**TASK BRIEF**: Transcribe the following lines word for word.

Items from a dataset
----
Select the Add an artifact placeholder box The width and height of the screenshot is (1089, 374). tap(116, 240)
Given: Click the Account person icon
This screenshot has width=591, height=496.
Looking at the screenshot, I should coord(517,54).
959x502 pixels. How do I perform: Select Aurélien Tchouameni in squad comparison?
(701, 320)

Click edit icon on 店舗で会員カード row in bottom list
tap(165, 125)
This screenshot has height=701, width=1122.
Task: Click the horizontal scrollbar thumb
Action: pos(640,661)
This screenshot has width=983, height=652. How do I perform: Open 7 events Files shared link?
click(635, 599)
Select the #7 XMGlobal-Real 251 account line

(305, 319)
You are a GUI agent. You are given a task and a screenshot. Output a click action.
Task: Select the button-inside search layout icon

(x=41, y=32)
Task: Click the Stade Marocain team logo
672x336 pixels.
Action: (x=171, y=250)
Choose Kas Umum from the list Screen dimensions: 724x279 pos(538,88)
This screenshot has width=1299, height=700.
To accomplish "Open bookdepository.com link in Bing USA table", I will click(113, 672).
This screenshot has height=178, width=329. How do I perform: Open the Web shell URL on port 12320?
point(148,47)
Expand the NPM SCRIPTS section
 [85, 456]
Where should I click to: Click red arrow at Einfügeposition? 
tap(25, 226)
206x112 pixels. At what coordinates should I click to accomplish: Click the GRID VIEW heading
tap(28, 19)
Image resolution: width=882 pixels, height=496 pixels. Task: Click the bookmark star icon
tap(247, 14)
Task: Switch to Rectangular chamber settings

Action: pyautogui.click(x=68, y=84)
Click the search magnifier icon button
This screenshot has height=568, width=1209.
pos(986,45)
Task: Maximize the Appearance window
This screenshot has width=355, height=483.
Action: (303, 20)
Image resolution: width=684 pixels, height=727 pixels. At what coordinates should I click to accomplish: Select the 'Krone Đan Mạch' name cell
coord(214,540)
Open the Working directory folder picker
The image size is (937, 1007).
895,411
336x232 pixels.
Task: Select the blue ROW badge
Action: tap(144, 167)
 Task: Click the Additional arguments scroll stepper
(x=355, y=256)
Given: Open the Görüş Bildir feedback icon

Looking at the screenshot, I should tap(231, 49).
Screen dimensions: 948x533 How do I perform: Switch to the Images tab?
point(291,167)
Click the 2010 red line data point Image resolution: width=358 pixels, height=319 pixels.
----
**WORKED ANSWER**:
Select the Add an artifact placeholder box The width and height of the screenshot is (1089, 374). tap(116, 240)
Given: Click the Account person icon
This screenshot has width=591, height=496.
Looking at the screenshot, I should coord(517,54).
959x502 pixels. How do I perform: Select Aurélien Tchouameni in squad comparison?
(701, 320)

Click edit icon on 店舗で会員カード row in bottom list
tap(165, 125)
This screenshot has height=701, width=1122.
Task: Click the horizontal scrollbar thumb
Action: pos(640,661)
This screenshot has width=983, height=652. How do I perform: Open 7 events Files shared link?
click(635, 599)
Select the #7 XMGlobal-Real 251 account line

(305, 319)
You are a GUI agent. You are given a task and a screenshot. Output a click action.
Task: Select the button-inside search layout icon

(x=41, y=32)
Task: Click the Stade Marocain team logo
672x336 pixels.
Action: (x=171, y=250)
Choose Kas Umum from the list Screen dimensions: 724x279 pos(538,88)
This screenshot has width=1299, height=700.
To accomplish "Open bookdepository.com link in Bing USA table", I will click(113, 672).
This screenshot has height=178, width=329. How do I perform: Open the Web shell URL on port 12320?
point(148,47)
Expand the NPM SCRIPTS section
 [85, 456]
Where should I click to: Click red arrow at Einfügeposition? 
tap(25, 226)
206x112 pixels. At what coordinates should I click to accomplish: Click the GRID VIEW heading
tap(28, 19)
Image resolution: width=882 pixels, height=496 pixels. Task: Click the bookmark star icon
tap(247, 14)
Task: Switch to Rectangular chamber settings

Action: pyautogui.click(x=68, y=84)
Click the search magnifier icon button
This screenshot has height=568, width=1209.
pos(986,45)
Task: Maximize the Appearance window
This screenshot has width=355, height=483.
Action: (303, 20)
Image resolution: width=684 pixels, height=727 pixels. At what coordinates should I click to accomplish: Select the 'Krone Đan Mạch' name cell
coord(214,540)
Open the Working directory folder picker
The image size is (937, 1007).
895,411
336x232 pixels.
Task: Select the blue ROW badge
Action: tap(144, 167)
 Task: Click the Additional arguments scroll stepper
(x=355, y=256)
Given: Open the Görüş Bildir feedback icon

Looking at the screenshot, I should tap(231, 49).
Screen dimensions: 948x533 How do I perform: Switch to the Images tab?
point(291,167)
Click the 2010 red line data point Image resolution: width=358 pixels, height=319 pixels.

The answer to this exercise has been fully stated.